Cory Booker—Transcript of Opening Remarks

Hello everybody. Hello. I am so grateful to be here and I want to start with a counterintuitive statement. There is this mistake people make about presidential elections and we've heard it from somebody who I won't mention who says only I can solve all the problems.

We have to remember how change is made. It wasn't a whole bunch of fellows in the early 1900s who gathered together on the Senate floor and said it's about time those women have the right to vote. That's not how it happened. It wasn't Strom Thurmond coming to the Senate floor and saying, "I have seen the light; those Negro people should have some civil rights." 

No. Change does not come from Washington. It comes to Washington by people who fight for it and struggle for it and organize for it.
I began my career in the streets of Newark, New Jersey as a 20-something organizing tenants who often had been, I felt isolated and separated by slumlords who we're not providing safe, decent, sanitary housing and we beat them because the power of the people, the power of the people is always greater than the people in power.

And so, you all are here not because of an individual candidate and this election season can't be just about an individual office. We have to talk about the deeper dissatisfaction in our country because of the anti-democratic forces.

You all are here because I know you join my feeling to be dissatisfied that we live in a nation, as my friend Bryan Stevenson says, that has a criminal justice system that treats you better if you're rich and guilty than if you're poor and innocent.

You all are dissatisfied like me that we live in a nation where millions of children find it easier to get unleaded gasoline than unleaded water.

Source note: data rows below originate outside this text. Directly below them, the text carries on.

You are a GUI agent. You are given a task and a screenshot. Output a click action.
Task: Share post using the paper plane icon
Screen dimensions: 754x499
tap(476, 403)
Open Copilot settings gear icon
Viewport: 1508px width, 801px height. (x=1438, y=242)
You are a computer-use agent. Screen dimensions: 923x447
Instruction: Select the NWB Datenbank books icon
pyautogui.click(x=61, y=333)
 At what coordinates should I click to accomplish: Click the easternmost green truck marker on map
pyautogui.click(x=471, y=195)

You all are like me that you're dissatisfied that in this great nation we have millions of people who work full time jobs, but dignity has been stripped of the work; attacks on unions, and you have more and more Americans now finding themselves with more month at the end of their money than money at the end of their month.

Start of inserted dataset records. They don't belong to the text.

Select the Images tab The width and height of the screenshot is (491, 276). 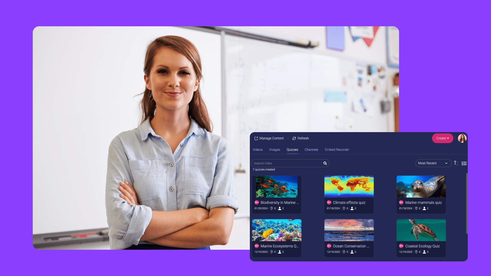(274, 150)

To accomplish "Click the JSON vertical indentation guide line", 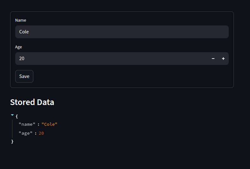I will (x=12, y=129).
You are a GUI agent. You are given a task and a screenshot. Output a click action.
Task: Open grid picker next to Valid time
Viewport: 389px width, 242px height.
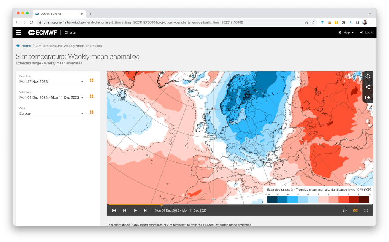click(x=91, y=97)
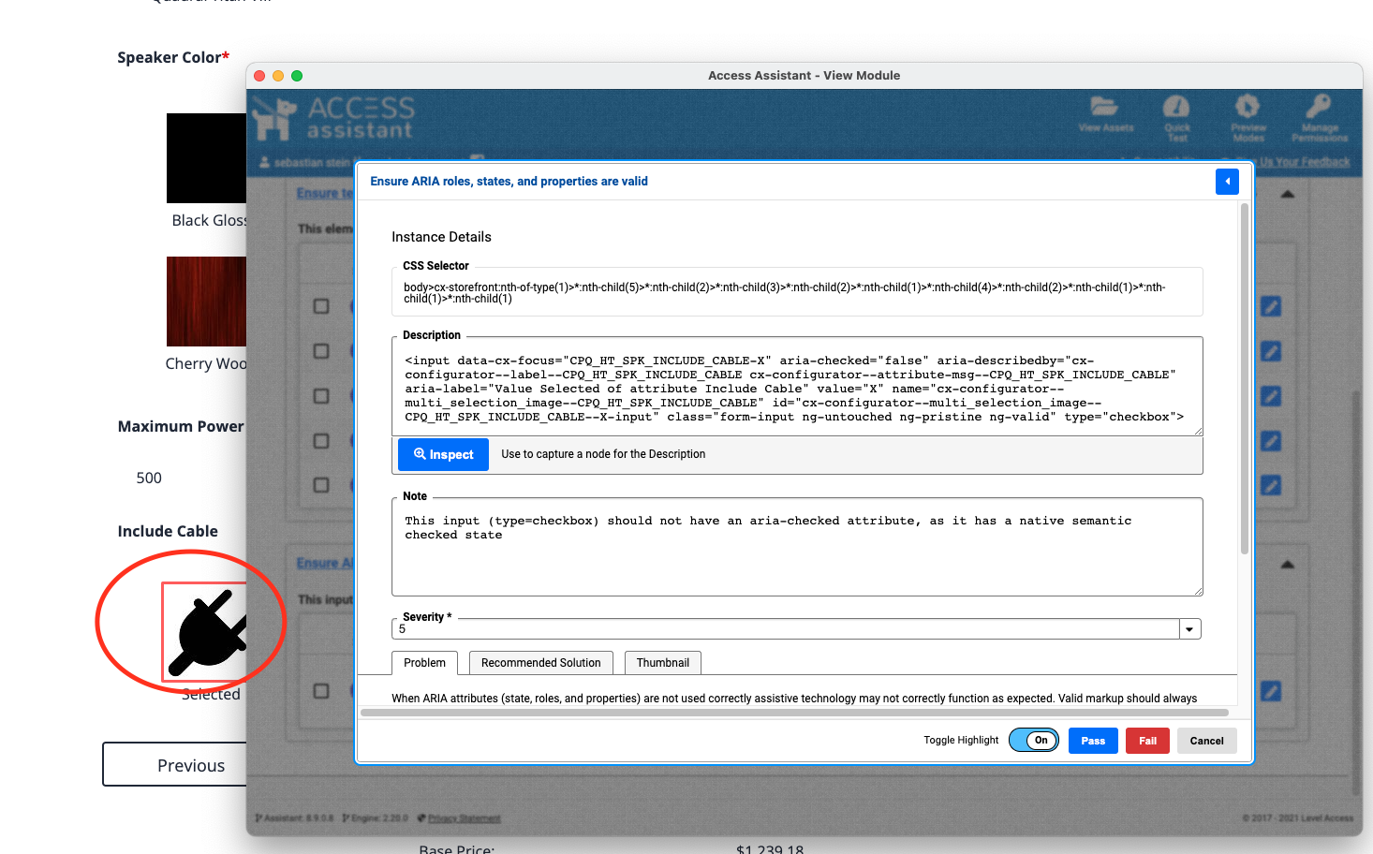The width and height of the screenshot is (1373, 854).
Task: Select the topmost edit pencil icon on the right
Action: tap(1271, 306)
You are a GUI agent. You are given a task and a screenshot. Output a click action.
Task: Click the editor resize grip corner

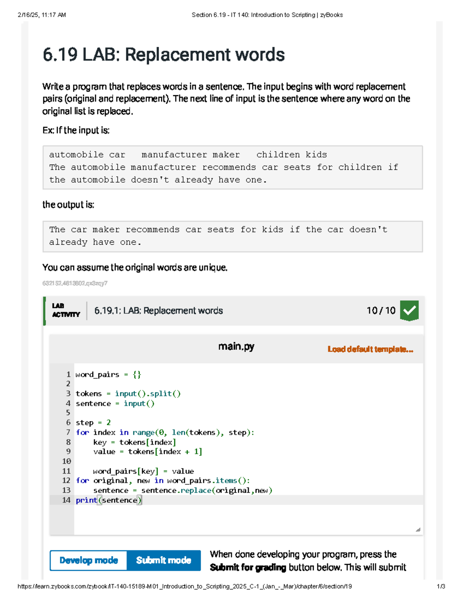pyautogui.click(x=418, y=529)
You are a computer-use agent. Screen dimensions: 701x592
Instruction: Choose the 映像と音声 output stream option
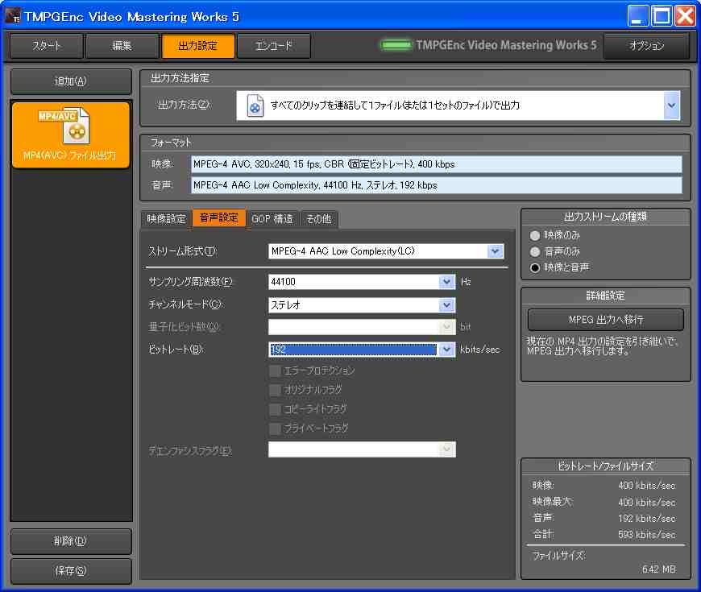point(534,267)
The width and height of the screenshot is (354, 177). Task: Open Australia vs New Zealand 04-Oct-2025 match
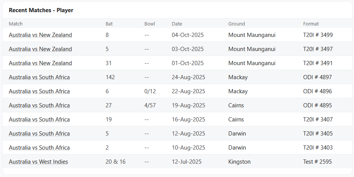click(x=40, y=35)

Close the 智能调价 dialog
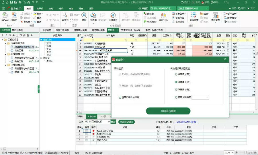point(225,60)
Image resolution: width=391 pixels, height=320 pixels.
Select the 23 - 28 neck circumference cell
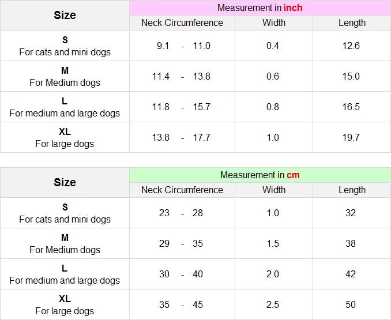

You all are dissatisfied that we live in a nation where the growth of corporate power has gotten so much that they are now finding ways as they have in the past to publicize the costs on society and privatize their profits.

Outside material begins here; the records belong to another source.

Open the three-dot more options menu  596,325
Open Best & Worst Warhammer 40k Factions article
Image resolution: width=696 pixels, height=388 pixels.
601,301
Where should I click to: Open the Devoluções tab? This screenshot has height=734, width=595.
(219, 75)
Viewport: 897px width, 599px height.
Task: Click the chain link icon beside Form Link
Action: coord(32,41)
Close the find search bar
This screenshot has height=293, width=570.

Now everything I just mentioned was going on before Donald Trump was elected. We have to be serious about what's happening. I'm traveling all over the country now and I see from Iowa to South Carolina that it's not just about who's president; state legislators—legislatures are attacking public education, state legislatures, like we see, are attacking the right to organize in states.

This period in American history has to be about more than just one office and one person. It has to be that moral moment in our nation, like the civil rights movement, where we expand the consciousness of our country and return the power in this nation to the people.

And power concedes nothing without a demand. We must organize, we must fight and even after Election Day in 2020, whoever is president, and whoever the Democratic nominee, all of us must line up in solidarity behind them.

And when we when that office back, that office holder must lead the greatest grassroots organizing efforts we ever see to secure in this nation again a country where public education is fully funded; to secure in this nation where we have a criminal justice system that is not known for jailing the mentally ill, jailing the addicted, jailing the poor, but is about restorative justice, about empowering people. We've got to return to a nation where, that favors unions and gives them the power they need to organize and to grow and not shrink and decrease. We need presidents that are areg going to organize for our rural brothers and sisters, living in communities that are being hollowed out and disinvested.

This has got to be a different kind of election because there's too many of our brothers and sisters that are hurting.

I live in an amazing city and an amazing community. I'm proud to be the only one in this election living in a black and brown inner city neighborhood, and right now the median income is below the poverty line. I see my neighbors who work full time jobs but still need food stamps at our local bodega. Shahad Smith, who I lived within the projects for almost 10 years, was murdered with an assault rifle at the top of my block.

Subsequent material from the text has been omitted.